Page extract

* begin *

Telling others about a death
When someone dies and it’s down to you to break the news, the way you deliver the message is crucial for the person you have to speak to, and for yourself. Whether you are breaking the news to a close relative, friend or carer, or to someone you don’t know very well, the following guidelines may help.
Breaking bad news guidelines
- It’s important to remember that the manner in which bad news is delivered will stay with the person. Therefore, it is best to break the news face-to-face. Even when this is not possible - relatives may, for example, be abroad - be sensitive to the impact that the news may have on the person at the other end of the telephone.
- It may help to prepare yourself by rehearsing what you are going to say, especially when speaking to someone who may have disability or learning issues, or may not have English as their first language. The health of elderly people also needs to be taken into account.
- Give yourself plenty of time when you are with the person, and make sure you break the news, as far as possible, in a safe and confidential setting.
- If possible, make sure there are no interruptions. Switch off mobile phones and telephones, and turn off radios and televisions.
- Stick with the task in hand. Use plain, simple language, and don’t waffle or bring in unrelated issues as it can cause confusion.
- In the majority of cases, people who hear bad news will only be able to take in a small amount of what is being said. So validate what they understand has happened, and encourage them to express their feelings. Gently correct them if necessary, and be prepared to repeat yourself if necessary.
- Don’t swamp the person. They may need physical space to take in this news. So leave it up to them if they want to be touched or held.

* end *

Data provided
* begin *

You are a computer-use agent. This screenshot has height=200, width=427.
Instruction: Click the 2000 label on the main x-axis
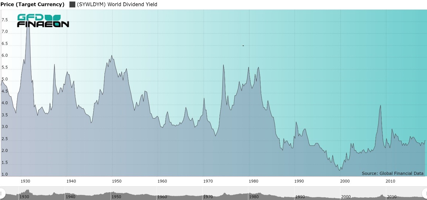(x=345, y=181)
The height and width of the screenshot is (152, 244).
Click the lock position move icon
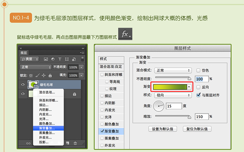[43, 75]
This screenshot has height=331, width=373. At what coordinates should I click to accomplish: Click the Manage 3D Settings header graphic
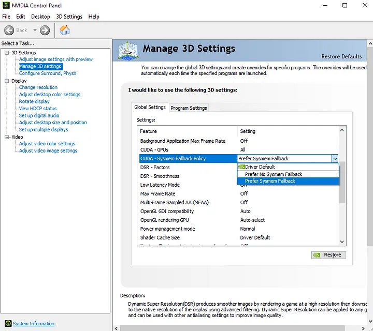(128, 50)
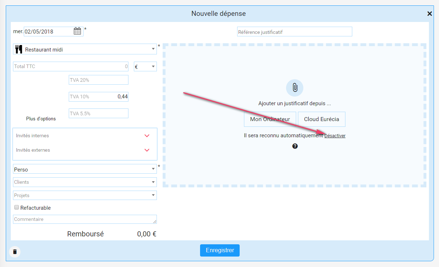Click the Désactiver link
The image size is (439, 267).
(x=335, y=136)
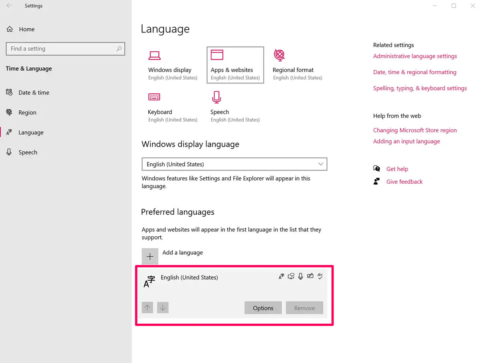Click the Remove language button

[x=304, y=308]
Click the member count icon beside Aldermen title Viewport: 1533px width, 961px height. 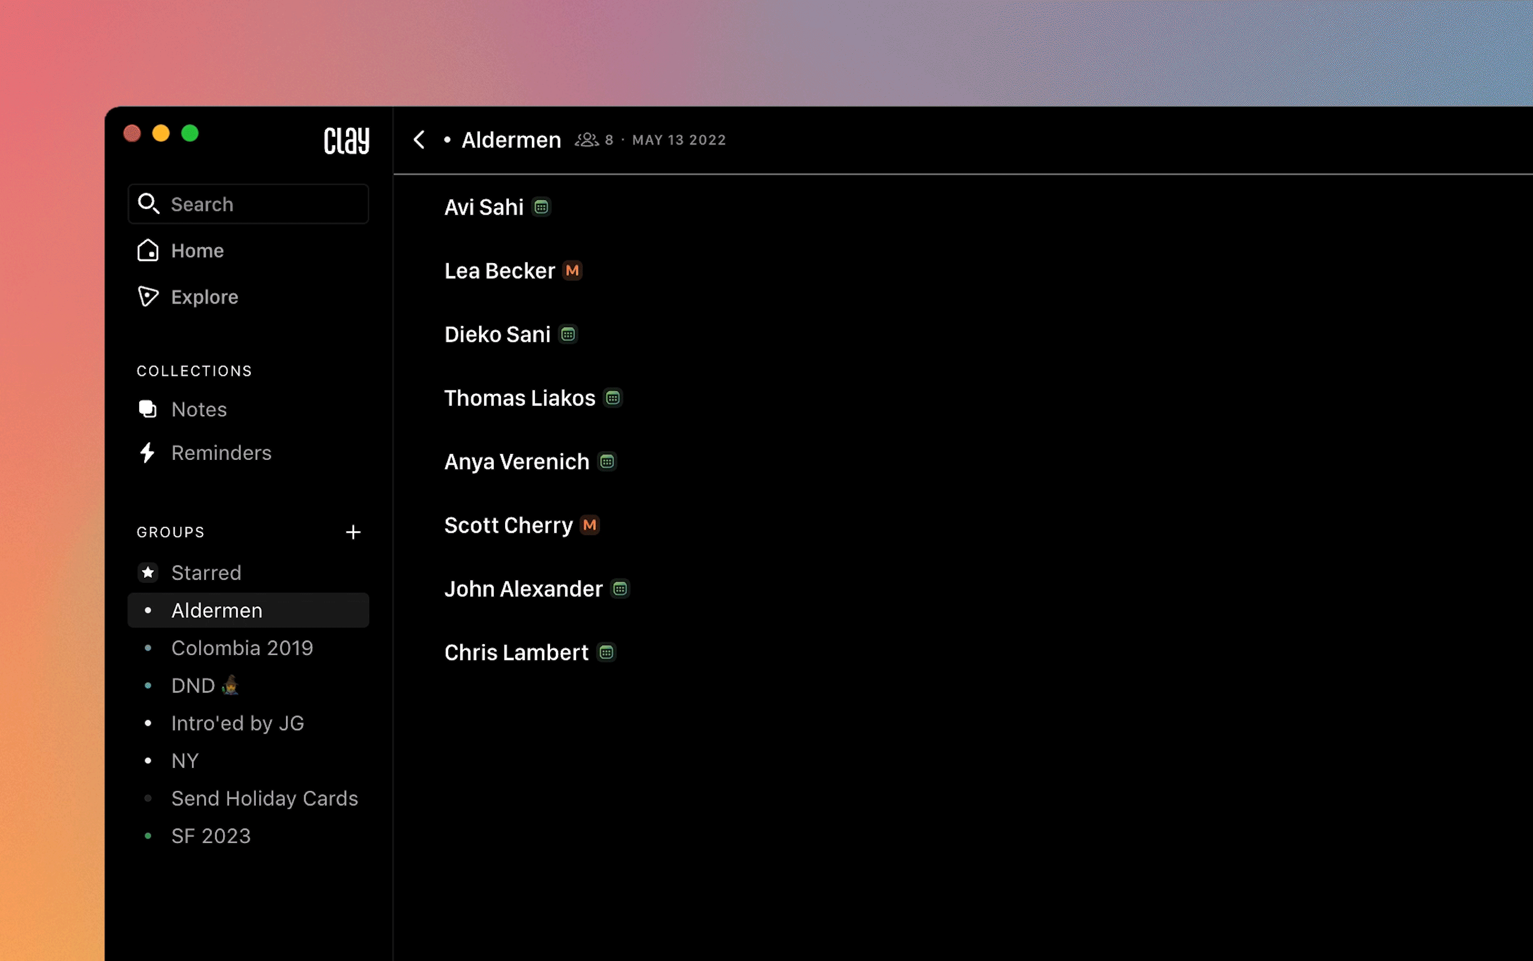[587, 140]
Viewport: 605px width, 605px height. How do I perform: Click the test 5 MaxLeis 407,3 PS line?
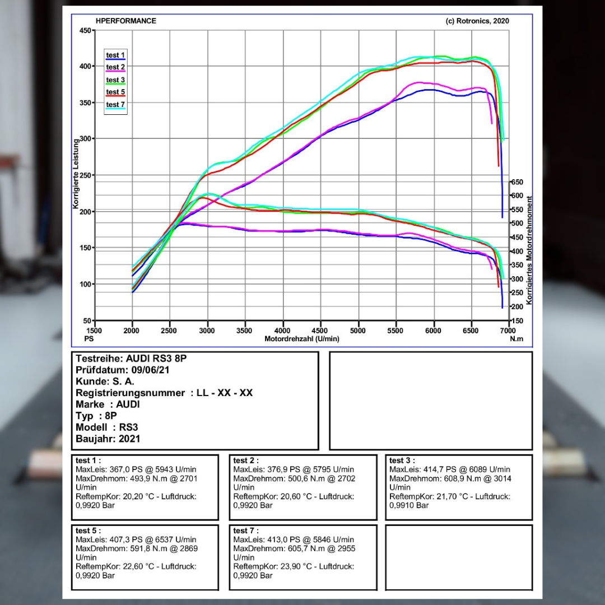[x=136, y=539]
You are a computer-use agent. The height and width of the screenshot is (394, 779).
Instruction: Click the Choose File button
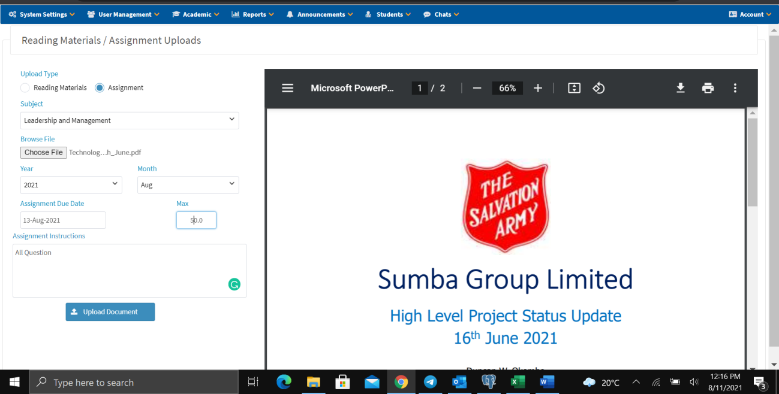tap(44, 153)
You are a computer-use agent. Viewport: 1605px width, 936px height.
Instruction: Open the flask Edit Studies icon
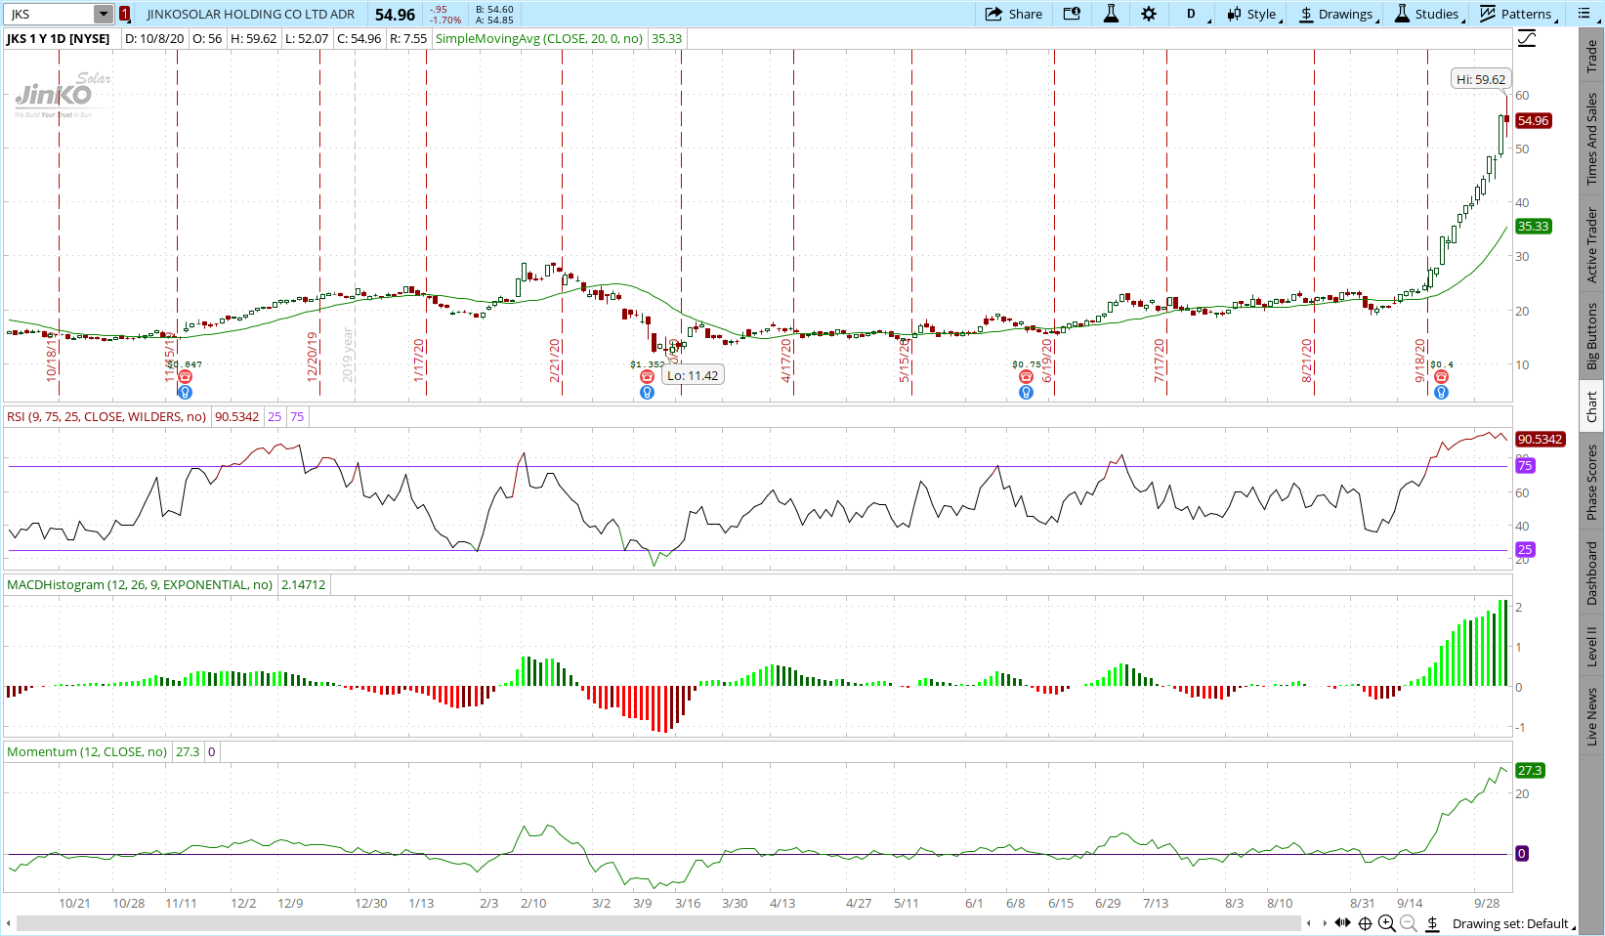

* end *

Things to do
**1)** Put the records into a numbered list, starting with the line that contains "You are a computer-use agent. The" and going on through the end of the records, skipping blank lines. Leave the pictures out.
**2)** Write what comes next in the guidelines on telling others about a death.

The results
**1)**
1. You are a computer-use agent. The height and width of the screenshot is (394, 779).
2. Instruction: Click the Choose File button
3. tap(44, 153)
4. You are a computer-use agent. Viewport: 1605px width, 936px height.
5. Instruction: Open the flask Edit Studies icon

**2)**
- Don’t promise anything that you can’t deliver or commit to anything you can’t carry through. This will destroy trust.
- If the person becomes very distressed, and you are unable to stay with them, you may need to ask about someone you can contact on their behalf, such as a neighbour or friend, or family who live close by and can stay with them.
- You may find that delivering bad news plays on your mind afterwards. If it starts to cause you distress, do find someone to talk to about it: find professional help.
Knowing what to say and how to say it to children and young people suffering from bereavement can be very hard. However, children tend to grieve differently from adults as they do not experience the same prolonged, intense feelings adults do. Advice from experts is to be honest and clear about what has happened. Keep language simple, and be ready to answer questions truthfully. If you don’t know how to broach it, or you feel you are making things worse, do seek help from organisations such as Winston’s Wish which specialise in providing help and support to anyone concerned about a grieving child, or needing help in knowing what to do or what to say.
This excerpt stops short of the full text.